旦那が戻る頃になったら戻ればいいと言ったのは女の方だ。




「あんたに旦那が居ようが居まいが、どうでも良い。俺は帰るからな」



「冷たいわね。せめて、もう少し優しくしても良いんじゃない?もう帰るの?」




素っ気ない言葉を敢えて返してみたが、女は反応を見て楽しむように笑うだけで
口から零れる引き留めるような言い回しに、まるで説得力が無い。

―――――嫌な女だ……。




何を考えているか全く掴めない。
そもそも、既に用済みとなった自分を引き留める理由なんて無い。
カジノで客引きをする女で旦那も持たないならば、自由な金ばかりあるはずだ。
呆れた様な視線で鼻で笑って問い返してみる。




「まさか、俺と契約を結びたい……、なんて言わないよな?」





契約=婚姻。
余計な伴侶は持ちたくはないが、女はゆっくりと首を振った。




「まさか。
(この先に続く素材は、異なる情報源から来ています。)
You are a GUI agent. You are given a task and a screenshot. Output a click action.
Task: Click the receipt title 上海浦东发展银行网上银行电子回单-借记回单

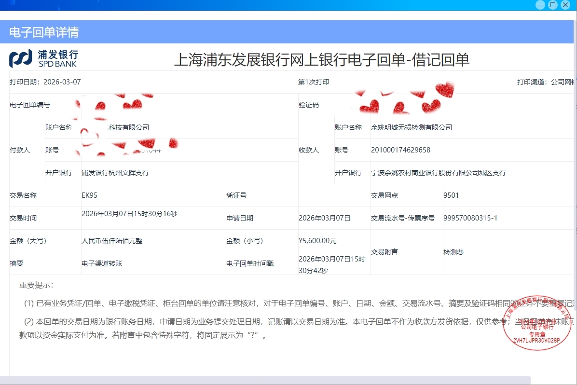321,60
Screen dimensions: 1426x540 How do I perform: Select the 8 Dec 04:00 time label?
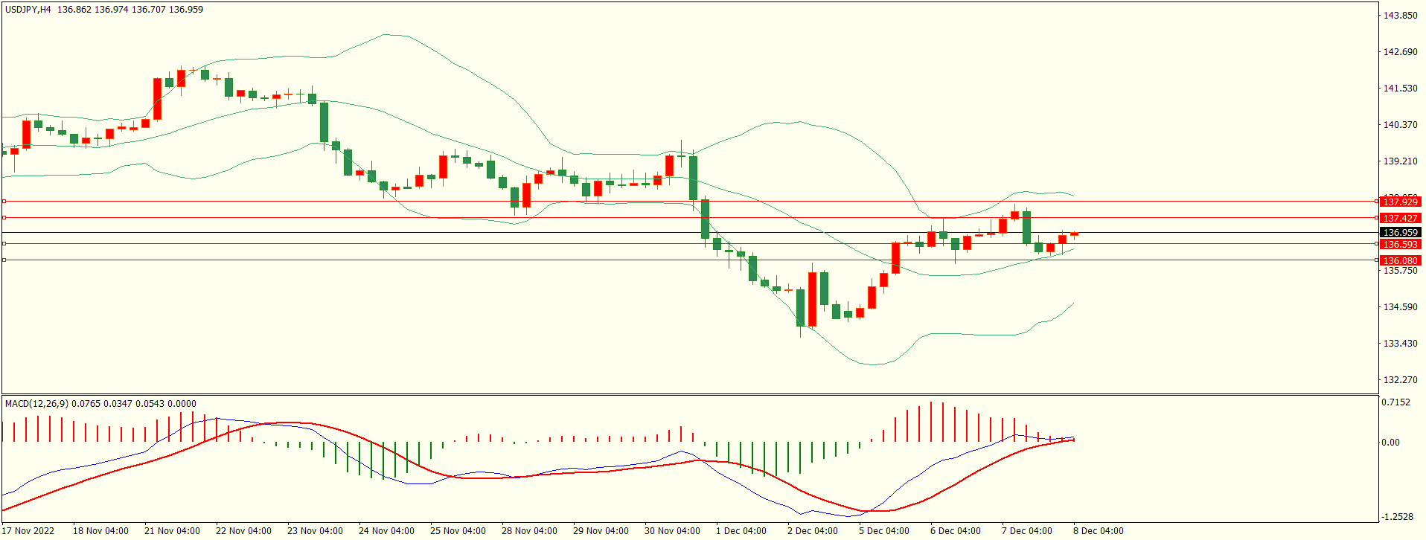[x=1098, y=530]
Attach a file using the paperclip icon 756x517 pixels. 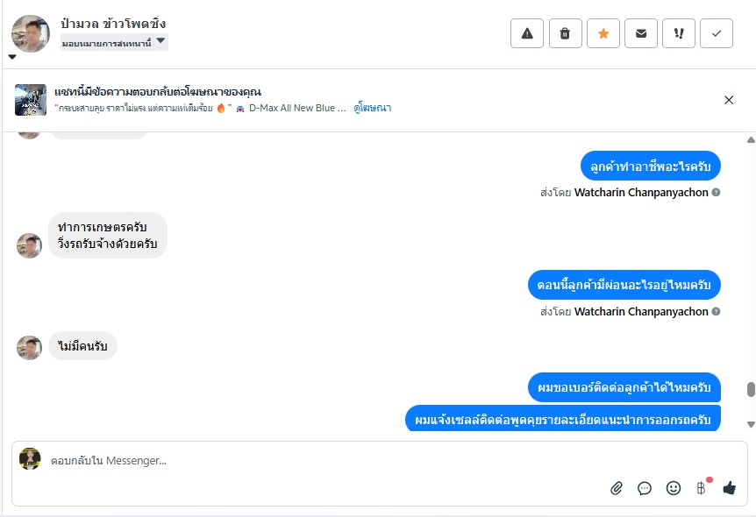coord(617,488)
私、結構一途なのよ……。好きな人以外、受け入れないの。好きな人の為に生きてるのよ」




「裏切り行為を平然とやってのけて、よく言うな」




女の発言は支離滅裂だ。怒りも呆れも通り越して、むしろ清々しい。
苦笑いにも似た笑みを返しながら皮肉を口にすると、女は口元を歪ませるように静かな笑みを浮かべる。




「裏切り?裏切りなんて、馬鹿言わないで。私は一途よ、忠実に〝あの人”のお役にたってるだけ……」





女の腕が一瞬何か鈍い光を放ったと同時に、振り上げられたそれがナイフだと気づく。
先ほどまでの冗談めいた女の表情はなく、凶器に満ちた歪んだ笑みを浮かべていた。